• Supplied information:
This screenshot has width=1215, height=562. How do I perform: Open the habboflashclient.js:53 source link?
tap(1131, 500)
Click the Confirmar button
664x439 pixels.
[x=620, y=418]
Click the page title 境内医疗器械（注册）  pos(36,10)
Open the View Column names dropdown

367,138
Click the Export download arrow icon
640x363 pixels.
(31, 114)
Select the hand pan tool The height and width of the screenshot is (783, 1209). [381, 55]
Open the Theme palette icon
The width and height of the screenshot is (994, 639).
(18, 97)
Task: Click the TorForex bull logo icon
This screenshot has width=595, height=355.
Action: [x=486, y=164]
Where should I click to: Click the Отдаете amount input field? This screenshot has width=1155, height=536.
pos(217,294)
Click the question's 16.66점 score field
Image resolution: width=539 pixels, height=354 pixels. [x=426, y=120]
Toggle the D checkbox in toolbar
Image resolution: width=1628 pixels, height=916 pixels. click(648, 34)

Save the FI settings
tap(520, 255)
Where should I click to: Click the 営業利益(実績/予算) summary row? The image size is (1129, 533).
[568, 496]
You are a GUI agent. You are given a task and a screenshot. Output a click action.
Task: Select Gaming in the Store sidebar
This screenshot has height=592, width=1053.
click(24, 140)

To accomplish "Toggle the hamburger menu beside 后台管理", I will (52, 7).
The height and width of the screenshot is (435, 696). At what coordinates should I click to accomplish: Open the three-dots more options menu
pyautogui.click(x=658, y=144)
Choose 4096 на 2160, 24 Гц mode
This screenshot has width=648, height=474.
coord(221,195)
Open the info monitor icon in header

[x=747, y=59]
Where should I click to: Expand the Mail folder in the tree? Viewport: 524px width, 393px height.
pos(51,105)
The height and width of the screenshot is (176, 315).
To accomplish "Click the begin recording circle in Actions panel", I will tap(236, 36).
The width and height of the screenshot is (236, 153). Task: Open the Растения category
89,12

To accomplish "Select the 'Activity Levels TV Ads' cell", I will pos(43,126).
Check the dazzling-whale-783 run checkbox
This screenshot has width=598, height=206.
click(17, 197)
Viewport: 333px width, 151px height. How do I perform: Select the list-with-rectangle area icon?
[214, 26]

• Given problem:
Copy out every line of the material above verbatim, with nothing changed, added, or left out.

• Complete response:
This screenshot has width=1215, height=562. How do I perform: Open the habboflashclient.js:53 source link?
tap(1131, 500)
Click the Confirmar button
664x439 pixels.
[x=620, y=418]
Click the page title 境内医疗器械（注册）  pos(36,10)
Open the View Column names dropdown

367,138
Click the Export download arrow icon
640x363 pixels.
(31, 114)
Select the hand pan tool The height and width of the screenshot is (783, 1209). [381, 55]
Open the Theme palette icon
The width and height of the screenshot is (994, 639).
(18, 97)
Task: Click the TorForex bull logo icon
This screenshot has width=595, height=355.
Action: [x=486, y=164]
Where should I click to: Click the Отдаете amount input field? This screenshot has width=1155, height=536.
pos(217,294)
Click the question's 16.66점 score field
Image resolution: width=539 pixels, height=354 pixels. [x=426, y=120]
Toggle the D checkbox in toolbar
Image resolution: width=1628 pixels, height=916 pixels. click(648, 34)

Save the FI settings
tap(520, 255)
Where should I click to: Click the 営業利益(実績/予算) summary row? The image size is (1129, 533).
[568, 496]
You are a GUI agent. You are given a task and a screenshot. Output a click action.
Task: Select Gaming in the Store sidebar
This screenshot has height=592, width=1053.
click(24, 140)

To accomplish "Toggle the hamburger menu beside 后台管理", I will (52, 7).
The height and width of the screenshot is (435, 696). At what coordinates should I click to accomplish: Open the three-dots more options menu
pyautogui.click(x=658, y=144)
Choose 4096 на 2160, 24 Гц mode
This screenshot has width=648, height=474.
coord(221,195)
Open the info monitor icon in header

[x=747, y=59]
Where should I click to: Expand the Mail folder in the tree? Viewport: 524px width, 393px height.
pos(51,105)
The height and width of the screenshot is (176, 315).
To accomplish "Click the begin recording circle in Actions panel", I will tap(236, 36).
The width and height of the screenshot is (236, 153). Task: Open the Растения category
89,12

To accomplish "Select the 'Activity Levels TV Ads' cell", I will pos(43,126).
Check the dazzling-whale-783 run checkbox
This screenshot has width=598, height=206.
click(17, 197)
Viewport: 333px width, 151px height. How do I perform: Select the list-with-rectangle area icon?
[214, 26]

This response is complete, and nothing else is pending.